## DIRECTIONS
Please transcribe, exactly as it appears in the sermon excerpt below, the part that opens with the words containing "If any ſhould" and closes with "by theſe qualifications.".

## QUOTED PASSAGE
■ ■ ■
I am bold to ſpeak the more on this hand, that I might imprint upon all your minds, that are any way concerned in Election, a conſcientious care of your duty, and faithfull diſcharge of the truſt committed to you. It was one of the laſt requeſts that Moſes made unto the God of the ſpirits of all fleſh, juſt as he was ready to reſign up his charge, that a man might be ſet over the Congregation, which might both goe in and out before them, that the Congregation of the Lord be not as ſheep that have no ſheheard, Num. 17.16.17. Leſt they ſhould there by be left to wander every one af­ter his owne immagination, and ſo degenerate into corrupt and fooliſh wayes to their owne deſtruct on. I am not ignorant that the lot of this dayes Election is in a great part caſt into the lap, the diſpoſal thereof from the Lord we expect to know by and by: but I ſpeak for the future, and in way of caution to take heed to our Elections, for our (All) depends upon it. It was a ſad preſage of evill times approaching upon Jeruſalem, when the people were driven to ſuch miſerable ſhifts, as to ſhrowd them­themſelves under the skirts of unmeet perſons, only for the ſake of meat and clothing. Iſi. 3.6, 7. for they are the things leſt requiſite in him who is called to be an Healer, A poor and wiſe child, is better then an old and fooliſh King, ſaith Solomon, Eccleſſ 4.12. And for a man to be put into the Prieſts office, not qualified thereunto, only to eat a morſel of bread, may prove a curſe to the place, and people, as well as to that perſon, as was pronounced againſt the Family of Eli, 1. Sam. 2.36.

If any ſhould here expect that a character ſhould here be given, how to judge of ſuch men as may be accounted meet to be heads or leaders of Iſrael, the text is a full deſcription, ſuch as have underſtanding of the times to know what Iſrael ought to doe; and they who are ſuch doe diſcover themſelves, or may be diſtinguiſhed from others by theſe qualifications.

1. The fear of the Lord, and the love of Righteouſneſs. The fear of the Lord is the beginning or chief part of wiſdome as the text tells us. He that is not wiſe for himſelf or for his owne ſoul, will never be wiſe for the com­mon-wealth. They that are not of Iſrael, will not much care to know what Iſrael ought to doe. David that was a companion of them that fear the Lord, is eaſily induced to ſeek the good of all ſuch, Pſal. 122.8. What Plato ſaid of Philoſophers, we may ſay of the men that fear God, (which is the beſt wiſdome) who wiſhed that they were the only kings, or that kings were only ſuch. David, owned by God himſelf to be a man af­ter his own heart, was the ſtandard by which his Succeſſors were mea­ſured: amongſt whom you will find, that to doe that which was right, was rather a diminution then otherwiſe, unleſs it could be added, with a perfect28 heart, as did David his father. So, as to know or doe that which is right, unleſs it were out of integrity of their hearts, and conformity to the mind of God, doth not in Gods account denominate a man wiſe, or one that knows what Iſrael ought to do. God may make uſe of the common gifts of the ſpirit, or natural endowments of men unſanctifyed for the good of his people & of­ten doth when the Goverment is by providence unavoidably devolved upon them; but it may be queſtioned, whether a people can expect a bleſſing under Rulers of their own voluntary choyce, whoſe piety may upon certain & good grounds be ſuſpected, or denied, whatever their other qualifications may be.
■ ■ ■
## AVAILABLE DATA
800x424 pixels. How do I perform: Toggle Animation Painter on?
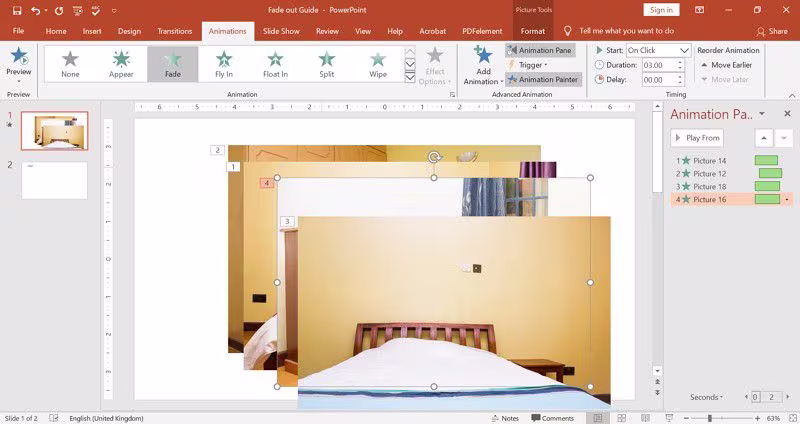tap(543, 79)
■ ■ ■
## WRITTEN REPLY
If any ſhould here expect that a character ſhould here be given, how to judge of ſuch men as may be accounted meet to be heads or leaders of Iſrael, the text is a full deſcription, ſuch as have underſtanding of the times to know what Iſrael ought to doe; and they who are ſuch doe diſcover themſelves, or may be diſtinguiſhed from others by theſe qualifications.